Book Synopsis Little Heathens by : Mildred Armstrong Kalish
Download or read book Little Heathens written by Mildred Armstrong Kalish and published by Bantam. This book was released on 2008-04-29 with total page 306 pages. Available in PDF, EPUB and Kindle. Book excerpt: I tell of a time, a place, and a way of life long gone. For many years I have had the urge to describe that treasure trove, lest it vanish forever. So, partly in response to the basic human instinct to share feelings and experiences, and partly for the sheer joy and excitement of it all, I report on my early life. It was quite a romp. So begins Mildred Kalish’s story of growing up on her grandparents’ Iowa farm during the depths of the Great Depression. With her father banished from the household for mysterious transgressions, five-year-old Mildred and her family could easily have been overwhelmed by the challenge of simply trying to survive. This, however, is not a tale of suffering. Kalish counts herself among the lucky of that era. She had caring grandparents who possessed—and valiantly tried to impose—all the pioneer virtues of their forebears, teachers who inspired and befriended her, and a barnyard full of animals ready to be tamed and loved. She and her siblings and their cousins from the farm across the way played as hard as they worked, running barefoot through the fields, as free and wild as they dared. Filled with recipes and how-tos for everything from catching and skinning a rabbit to preparing homemade skin and hair beautifiers, apple cream pie, and the world’s best head cheese (start by scrubbing the head of the pig until it is pink and clean), Little Heathens portrays a world of hardship and hard work tempered by simple rewards. There was the unsurpassed flavor of tender new dandelion greens harvested as soon as the snow melted; the taste of crystal clear marble-sized balls of honey robbed from a bumblebee nest; the sweet smell from the body of a lamb sleeping on sun-warmed grass; and the magical quality of oat shocking under the light of a full harvest moon. Little Heathens offers a loving but realistic portrait of a “hearty-handshake Methodist” family that gave its members a remarkable legacy of kinship, kindness, and remembered pleasures. Recounted in a luminous narrative filled with tenderness and humor, Kalish’s memoir of her childhood shows how the right stuff can make even the bleakest of times seem like “quite a romp.”

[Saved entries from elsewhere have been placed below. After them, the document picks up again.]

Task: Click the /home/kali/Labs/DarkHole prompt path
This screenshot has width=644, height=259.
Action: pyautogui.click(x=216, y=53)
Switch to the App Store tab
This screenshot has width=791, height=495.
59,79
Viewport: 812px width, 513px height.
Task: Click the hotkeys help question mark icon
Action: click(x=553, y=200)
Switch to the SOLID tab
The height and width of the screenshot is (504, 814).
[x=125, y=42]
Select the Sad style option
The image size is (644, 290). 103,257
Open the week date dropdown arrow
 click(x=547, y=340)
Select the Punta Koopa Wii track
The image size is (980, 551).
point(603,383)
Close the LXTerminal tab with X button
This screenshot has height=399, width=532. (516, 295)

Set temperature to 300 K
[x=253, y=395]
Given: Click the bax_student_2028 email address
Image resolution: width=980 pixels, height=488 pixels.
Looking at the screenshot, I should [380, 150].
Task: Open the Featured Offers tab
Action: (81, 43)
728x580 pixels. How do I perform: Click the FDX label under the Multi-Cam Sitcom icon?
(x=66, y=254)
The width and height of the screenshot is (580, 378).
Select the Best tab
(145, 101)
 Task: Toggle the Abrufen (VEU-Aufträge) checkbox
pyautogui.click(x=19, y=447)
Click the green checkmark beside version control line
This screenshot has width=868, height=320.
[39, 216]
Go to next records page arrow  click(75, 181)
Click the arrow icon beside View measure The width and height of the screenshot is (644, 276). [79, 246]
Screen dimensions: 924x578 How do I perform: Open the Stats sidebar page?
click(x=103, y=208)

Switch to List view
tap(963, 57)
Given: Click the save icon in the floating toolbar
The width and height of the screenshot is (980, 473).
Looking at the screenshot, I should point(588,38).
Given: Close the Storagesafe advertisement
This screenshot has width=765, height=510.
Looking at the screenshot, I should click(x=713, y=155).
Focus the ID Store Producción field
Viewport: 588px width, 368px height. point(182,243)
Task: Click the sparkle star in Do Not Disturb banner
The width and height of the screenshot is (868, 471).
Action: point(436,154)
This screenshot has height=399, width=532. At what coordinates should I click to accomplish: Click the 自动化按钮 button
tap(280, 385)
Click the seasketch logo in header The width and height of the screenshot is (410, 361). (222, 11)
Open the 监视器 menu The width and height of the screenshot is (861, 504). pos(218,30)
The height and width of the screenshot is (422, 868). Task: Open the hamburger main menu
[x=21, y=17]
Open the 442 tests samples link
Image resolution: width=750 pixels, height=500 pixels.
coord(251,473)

Book Synopsis On Behalf of the Family Farm by : Jenny Barker Devine
Download or read book On Behalf of the Family Farm written by Jenny Barker Devine and published by University of Iowa Press. This book was released on 2013-05-01 with total page 204 pages. Available in PDF, EPUB and Kindle. Book excerpt: On Behalf of the Family Farm traces the development of women’s activism and agrarian feminisms in the Midwest after 1945, as farm women’s lives were being transformed by the realities of modern agriculture. Author Jenny Barker Devine demonstrates that in an era when technology, depopulation, and rapid economic change dramatically altered rural life, midwestern women met these challenges with their own feminine vision of farm life. Their “agrarian feminisms” offered an alternative to, but not necessarily a rejection of, second-wave feminism. Focusing on women in four national farm organizations in Iowa—the Farm Bureau, the Farmers Union, the National Farm Organization, and the Porkettes—Devine highlights specific moments in time when farm women had to reassess their roles and strategies for preserving and improving their way of life. Rather than retreat from the male-dominated world of agribusiness and mechanized production, postwar women increasingly asserted their identities as agricultural producers and demanded access to public spaces typically reserved for men. Over the course of several decades, they developed agrarian feminisms that combined cherished rural traditions with female empowerment, cooperation, and collaboration. Iowa farm women emphasized working partnerships between husbands and wives, women’s work in agricultural production, and women’s unique ways of understanding large-scale conventional farming.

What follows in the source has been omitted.